One shot. One well-timed bullet, aimed at the head of this snake. If she did this, she was putting herself in the line of fire again.

She was not afraid of death. Death was a thief that always wore a mask. Accident, disease, stillbirths, old age, natural causes, war, murder. It existed in the shivering silence between tolls of a bell. It stole everything away while it left its mark, a dark knowledge that lingered at the back of smiling eyes, a hesitation between thought and action in times of danger, a heaviness that tunneled wormholes into happy memories.

She and death had danced together for a long time now. Sometimes they were partners. Sometimes they were opponents. Sometimes she might cheat him, but hell, that old thief was still bound to win some day.

She pulled the trigger.

Chapter Seven

Love

The shot took Bradshaw Senior, who spun backward and collapsed to the ground.

That just left the professionals.

Rodriguez lunged to Bradshaw’s motionless figure and dragged him behind the cover of an SUV, while the other four men pulled weapons, shouted to each other and lunged for cover as well. Two started to climb into the drivers’ seats.

No, you don’t, she thought. Nobody’s leaving until I say so. She shot out the rear tires of both vehicles, four taps in quick succession.

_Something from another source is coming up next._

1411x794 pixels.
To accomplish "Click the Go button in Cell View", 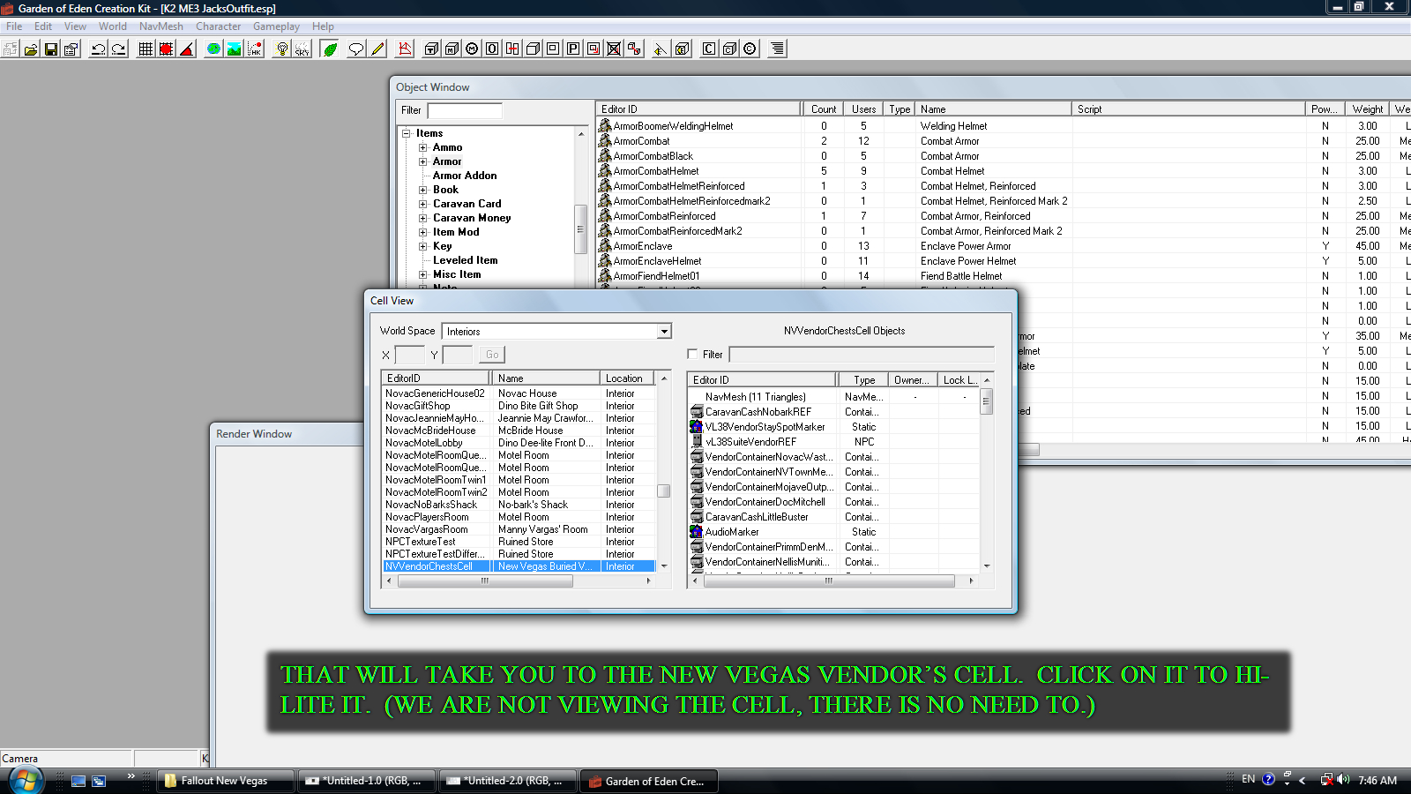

By then they had her location and returned fire. She ducked, flattening herself as shards of rock ricocheted. Fiery pain bloomed on her back and arms. She ignored it.

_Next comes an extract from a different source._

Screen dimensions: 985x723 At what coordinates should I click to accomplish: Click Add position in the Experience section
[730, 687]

The M16 magazine held thirty rounds, and her Glock had fifteen. They had more shooters, more guns, and more rounds. She was going to have to get picky.

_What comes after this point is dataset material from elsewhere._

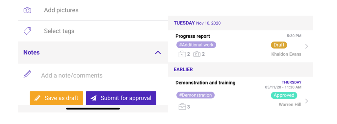Click the briefcase icon in Demonstration and training

click(x=182, y=107)
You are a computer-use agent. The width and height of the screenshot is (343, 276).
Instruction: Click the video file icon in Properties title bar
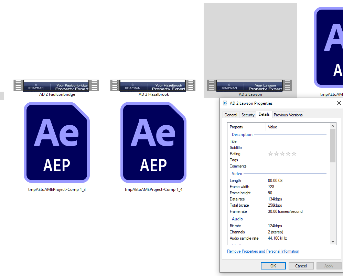(x=225, y=103)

She watched and waited as the dirty sky brightened. They tried to flush her out with a heavy rain of bullets. Yeah, that wasn’t gonna happen. More ricochets, more nicks. She stayed flattened on her ledge and listened to them expend their resources, and she kept watch, counting her rounds and using them sparingly, just enough to keep them pinned down.

While she did so, she remembered other times when she and death had danced together, the staccato rhythm of heavy artillery, interspersed with anguished screams.

This was a cleaner place. After the first flurry, the targets grew quiet as they tried to think their way out of the invisible cage she put them in. There wasn’t a way out, not until she ran out of ammo, and they wouldn’t know when that was. Still, somebody had to try to make a run for it. She was ready when he did, the guy sprinting toward the nearest building while the others laid down covering fire.

She dropped him fifteen paces out. It took him a while to crawl back behind the SUV again. None of his buddies rushed out to help. She thought about finishing him as she watched him struggle, weighing the expenditure of another round against reducing their manpower. But one more round was currency that bought her time.

That was her mission, time. She paid for it in snatches when they pushed her to it, and in between bouts of exchanging gunfire, she rested and listened to the windswept silence.

She had three rounds left when a hurricane arrived. The hurricane materialized into a star-eyed Djinn, Luis and several other tribunal Peacekeepers, and then, for Claudia, the dance was over.

The aftermath was a hell of a mess.

Over the next few days, correspondents from network, cable and a few foreign newspapers tried to fill up both motels. Several reporters were highly disgruntled when Peacekeeper officials and the FBI, including geologists and crossover experts, commandeered rooms. Then there was a great deal of squawking and flapping until everybody settled into another uneasy pattern, like birds on a wire.